§ STATED EXERCISE:
Can you rewrite every line of the items below as a numbered list, with the blank lines left out?

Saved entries

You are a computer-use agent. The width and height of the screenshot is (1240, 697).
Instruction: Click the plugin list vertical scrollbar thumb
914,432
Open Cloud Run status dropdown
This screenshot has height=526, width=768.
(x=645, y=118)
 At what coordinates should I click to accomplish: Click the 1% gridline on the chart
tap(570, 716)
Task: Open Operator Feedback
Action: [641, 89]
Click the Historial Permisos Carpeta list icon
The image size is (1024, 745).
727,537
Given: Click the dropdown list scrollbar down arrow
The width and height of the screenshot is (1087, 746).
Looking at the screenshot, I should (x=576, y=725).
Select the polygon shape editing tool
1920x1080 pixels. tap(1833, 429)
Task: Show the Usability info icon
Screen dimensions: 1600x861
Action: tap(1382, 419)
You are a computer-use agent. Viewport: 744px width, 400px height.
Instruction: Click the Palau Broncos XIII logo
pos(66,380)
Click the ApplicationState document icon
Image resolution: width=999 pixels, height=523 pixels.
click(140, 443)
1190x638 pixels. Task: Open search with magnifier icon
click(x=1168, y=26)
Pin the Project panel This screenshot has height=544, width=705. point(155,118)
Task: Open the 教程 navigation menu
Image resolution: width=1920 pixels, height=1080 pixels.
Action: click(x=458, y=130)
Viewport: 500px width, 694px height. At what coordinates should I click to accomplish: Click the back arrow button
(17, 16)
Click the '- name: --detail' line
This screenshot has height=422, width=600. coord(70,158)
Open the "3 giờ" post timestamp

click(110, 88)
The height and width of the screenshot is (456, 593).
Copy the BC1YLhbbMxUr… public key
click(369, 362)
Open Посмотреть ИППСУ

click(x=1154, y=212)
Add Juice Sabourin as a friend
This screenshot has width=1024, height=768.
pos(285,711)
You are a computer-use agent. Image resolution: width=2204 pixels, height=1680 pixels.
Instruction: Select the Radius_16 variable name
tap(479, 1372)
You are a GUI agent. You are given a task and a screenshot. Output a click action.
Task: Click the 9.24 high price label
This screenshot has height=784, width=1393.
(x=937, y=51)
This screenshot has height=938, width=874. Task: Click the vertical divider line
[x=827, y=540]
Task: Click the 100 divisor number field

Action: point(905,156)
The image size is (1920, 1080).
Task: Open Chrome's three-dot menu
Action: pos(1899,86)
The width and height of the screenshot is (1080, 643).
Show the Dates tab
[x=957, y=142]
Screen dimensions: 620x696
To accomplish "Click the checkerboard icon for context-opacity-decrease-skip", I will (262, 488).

§ OUTPUT FOR THIS TASK:
1. You are a computer-use agent. The width and height of the screenshot is (1240, 697).
2. Instruction: Click the plugin list vertical scrollbar thumb
3. 914,432
4. Open Cloud Run status dropdown
5. This screenshot has height=526, width=768.
6. (x=645, y=118)
7.  At what coordinates should I click to accomplish: Click the 1% gridline on the chart
8. tap(570, 716)
9. Task: Open Operator Feedback
10. Action: [641, 89]
11. Click the Historial Permisos Carpeta list icon
12. The image size is (1024, 745).
13. 727,537
14. Given: Click the dropdown list scrollbar down arrow
15. The width and height of the screenshot is (1087, 746).
16. Looking at the screenshot, I should (x=576, y=725).
17. Select the polygon shape editing tool
18. 1920x1080 pixels. tap(1833, 429)
19. Task: Show the Usability info icon
20. Screen dimensions: 1600x861
21. Action: tap(1382, 419)
22. You are a computer-use agent. Viewport: 744px width, 400px height.
23. Instruction: Click the Palau Broncos XIII logo
24. pos(66,380)
25. Click the ApplicationState document icon
26. Image resolution: width=999 pixels, height=523 pixels.
27. click(140, 443)
28. 1190x638 pixels. Task: Open search with magnifier icon
29. click(x=1168, y=26)
30. Pin the Project panel This screenshot has height=544, width=705. point(155,118)
31. Task: Open the 教程 navigation menu
32. Image resolution: width=1920 pixels, height=1080 pixels.
33. Action: click(x=458, y=130)
34. Viewport: 500px width, 694px height. At what coordinates should I click to accomplish: Click the back arrow button
35. (17, 16)
36. Click the '- name: --detail' line
37. This screenshot has height=422, width=600. coord(70,158)
38. Open the "3 giờ" post timestamp
39. click(110, 88)
40. The height and width of the screenshot is (456, 593).
41. Copy the BC1YLhbbMxUr… public key
42. click(369, 362)
43. Open Посмотреть ИППСУ
44. click(x=1154, y=212)
45. Add Juice Sabourin as a friend
46. This screenshot has width=1024, height=768.
47. pos(285,711)
48. You are a computer-use agent. Image resolution: width=2204 pixels, height=1680 pixels.
49. Instruction: Select the Radius_16 variable name
50. tap(479, 1372)
51. You are a GUI agent. You are given a task and a screenshot. Output a click action.
52. Task: Click the 9.24 high price label
53. This screenshot has height=784, width=1393.
54. (x=937, y=51)
55. This screenshot has height=938, width=874. Task: Click the vertical divider line
56. [x=827, y=540]
57. Task: Click the 100 divisor number field
58. Action: point(905,156)
59. The image size is (1920, 1080).
60. Task: Open Chrome's three-dot menu
61. Action: pos(1899,86)
62. The width and height of the screenshot is (1080, 643).
63. Show the Dates tab
64. [x=957, y=142]
65. Screen dimensions: 620x696
66. To accomplish "Click the checkerboard icon for context-opacity-decrease-skip", I will (262, 488).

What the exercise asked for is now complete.